# Problem requirements
Return each entry exactly, so that nothing in the data differs from the original.

[Items listed in a dataset]
--

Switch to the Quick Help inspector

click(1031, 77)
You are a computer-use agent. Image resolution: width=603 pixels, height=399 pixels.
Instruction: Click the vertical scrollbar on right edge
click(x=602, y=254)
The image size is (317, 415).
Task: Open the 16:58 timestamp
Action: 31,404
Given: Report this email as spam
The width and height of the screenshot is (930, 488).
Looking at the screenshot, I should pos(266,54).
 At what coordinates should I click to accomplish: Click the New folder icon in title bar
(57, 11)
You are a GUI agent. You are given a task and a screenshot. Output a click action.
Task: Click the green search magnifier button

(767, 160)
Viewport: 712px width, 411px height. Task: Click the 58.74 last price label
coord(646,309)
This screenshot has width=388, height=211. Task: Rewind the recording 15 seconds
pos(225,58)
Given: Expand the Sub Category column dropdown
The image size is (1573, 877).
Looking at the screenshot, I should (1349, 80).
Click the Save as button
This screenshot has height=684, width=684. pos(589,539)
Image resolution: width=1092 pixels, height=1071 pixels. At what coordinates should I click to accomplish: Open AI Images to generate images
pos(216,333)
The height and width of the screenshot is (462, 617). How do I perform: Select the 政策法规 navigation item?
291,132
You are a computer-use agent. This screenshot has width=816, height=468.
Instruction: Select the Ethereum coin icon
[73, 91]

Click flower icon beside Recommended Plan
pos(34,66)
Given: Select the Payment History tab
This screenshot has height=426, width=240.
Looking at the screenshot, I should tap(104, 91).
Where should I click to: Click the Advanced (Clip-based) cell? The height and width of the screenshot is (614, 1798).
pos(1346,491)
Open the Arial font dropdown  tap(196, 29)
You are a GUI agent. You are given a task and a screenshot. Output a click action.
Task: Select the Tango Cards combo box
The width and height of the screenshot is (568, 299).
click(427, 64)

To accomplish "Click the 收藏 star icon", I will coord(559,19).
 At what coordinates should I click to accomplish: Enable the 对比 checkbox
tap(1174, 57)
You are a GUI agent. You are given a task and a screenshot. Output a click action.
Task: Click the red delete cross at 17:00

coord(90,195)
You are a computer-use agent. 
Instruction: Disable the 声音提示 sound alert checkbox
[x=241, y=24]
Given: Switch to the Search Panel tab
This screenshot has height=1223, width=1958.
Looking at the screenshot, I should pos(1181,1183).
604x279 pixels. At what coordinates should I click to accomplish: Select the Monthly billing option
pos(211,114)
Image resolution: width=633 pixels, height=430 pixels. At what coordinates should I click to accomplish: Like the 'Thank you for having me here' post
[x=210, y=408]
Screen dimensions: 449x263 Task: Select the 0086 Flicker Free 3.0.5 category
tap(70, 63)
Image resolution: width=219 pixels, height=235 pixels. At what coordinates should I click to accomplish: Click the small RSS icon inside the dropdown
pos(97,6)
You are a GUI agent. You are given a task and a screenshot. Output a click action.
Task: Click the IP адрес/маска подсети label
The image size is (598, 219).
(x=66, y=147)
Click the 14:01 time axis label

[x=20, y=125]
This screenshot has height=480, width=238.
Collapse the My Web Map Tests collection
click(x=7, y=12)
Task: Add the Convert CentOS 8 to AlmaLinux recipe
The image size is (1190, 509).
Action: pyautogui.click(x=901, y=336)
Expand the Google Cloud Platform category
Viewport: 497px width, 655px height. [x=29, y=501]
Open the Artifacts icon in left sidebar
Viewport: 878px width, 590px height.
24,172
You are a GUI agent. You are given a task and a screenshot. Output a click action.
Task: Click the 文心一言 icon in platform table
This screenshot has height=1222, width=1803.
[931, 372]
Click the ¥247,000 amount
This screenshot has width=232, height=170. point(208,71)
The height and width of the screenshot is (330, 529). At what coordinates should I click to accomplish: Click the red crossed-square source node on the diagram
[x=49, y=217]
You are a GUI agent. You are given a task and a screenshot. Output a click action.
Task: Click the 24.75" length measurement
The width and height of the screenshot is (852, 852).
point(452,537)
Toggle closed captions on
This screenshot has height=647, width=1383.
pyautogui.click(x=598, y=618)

--

# Solution for this exercise
Switch to the Quick Help inspector

click(1031, 77)
You are a computer-use agent. Image resolution: width=603 pixels, height=399 pixels.
Instruction: Click the vertical scrollbar on right edge
click(x=602, y=254)
The image size is (317, 415).
Task: Open the 16:58 timestamp
Action: 31,404
Given: Report this email as spam
The width and height of the screenshot is (930, 488).
Looking at the screenshot, I should pos(266,54).
 At what coordinates should I click to accomplish: Click the New folder icon in title bar
(57, 11)
You are a GUI agent. You are given a task and a screenshot. Output a click action.
Task: Click the green search magnifier button

(767, 160)
Viewport: 712px width, 411px height. Task: Click the 58.74 last price label
coord(646,309)
This screenshot has width=388, height=211. Task: Rewind the recording 15 seconds
pos(225,58)
Given: Expand the Sub Category column dropdown
The image size is (1573, 877).
Looking at the screenshot, I should (1349, 80).
Click the Save as button
This screenshot has height=684, width=684. pos(589,539)
Image resolution: width=1092 pixels, height=1071 pixels. At what coordinates should I click to accomplish: Open AI Images to generate images
pos(216,333)
The height and width of the screenshot is (462, 617). How do I perform: Select the 政策法规 navigation item?
291,132
You are a computer-use agent. This screenshot has width=816, height=468.
Instruction: Select the Ethereum coin icon
[73, 91]

Click flower icon beside Recommended Plan
pos(34,66)
Given: Select the Payment History tab
This screenshot has height=426, width=240.
Looking at the screenshot, I should tap(104, 91).
Where should I click to: Click the Advanced (Clip-based) cell? The height and width of the screenshot is (614, 1798).
pos(1346,491)
Open the Arial font dropdown  tap(196, 29)
You are a GUI agent. You are given a task and a screenshot. Output a click action.
Task: Select the Tango Cards combo box
The width and height of the screenshot is (568, 299).
click(427, 64)

To accomplish "Click the 收藏 star icon", I will coord(559,19).
 At what coordinates should I click to accomplish: Enable the 对比 checkbox
tap(1174, 57)
You are a GUI agent. You are given a task and a screenshot. Output a click action.
Task: Click the red delete cross at 17:00

coord(90,195)
You are a computer-use agent. 
Instruction: Disable the 声音提示 sound alert checkbox
[x=241, y=24]
Given: Switch to the Search Panel tab
This screenshot has height=1223, width=1958.
Looking at the screenshot, I should pos(1181,1183).
604x279 pixels. At what coordinates should I click to accomplish: Select the Monthly billing option
pos(211,114)
Image resolution: width=633 pixels, height=430 pixels. At what coordinates should I click to accomplish: Like the 'Thank you for having me here' post
[x=210, y=408]
Screen dimensions: 449x263 Task: Select the 0086 Flicker Free 3.0.5 category
tap(70, 63)
Image resolution: width=219 pixels, height=235 pixels. At what coordinates should I click to accomplish: Click the small RSS icon inside the dropdown
pos(97,6)
You are a GUI agent. You are given a task and a screenshot. Output a click action.
Task: Click the IP адрес/маска подсети label
The image size is (598, 219).
(x=66, y=147)
Click the 14:01 time axis label

[x=20, y=125]
This screenshot has height=480, width=238.
Collapse the My Web Map Tests collection
click(x=7, y=12)
Task: Add the Convert CentOS 8 to AlmaLinux recipe
The image size is (1190, 509).
Action: pyautogui.click(x=901, y=336)
Expand the Google Cloud Platform category
Viewport: 497px width, 655px height. [x=29, y=501]
Open the Artifacts icon in left sidebar
Viewport: 878px width, 590px height.
24,172
You are a GUI agent. You are given a task and a screenshot. Output a click action.
Task: Click the 文心一言 icon in platform table
This screenshot has height=1222, width=1803.
[931, 372]
Click the ¥247,000 amount
This screenshot has width=232, height=170. point(208,71)
The height and width of the screenshot is (330, 529). At what coordinates should I click to accomplish: Click the red crossed-square source node on the diagram
[x=49, y=217]
You are a GUI agent. You are given a task and a screenshot. Output a click action.
Task: Click the 24.75" length measurement
The width and height of the screenshot is (852, 852).
point(452,537)
Toggle closed captions on
This screenshot has height=647, width=1383.
pyautogui.click(x=598, y=618)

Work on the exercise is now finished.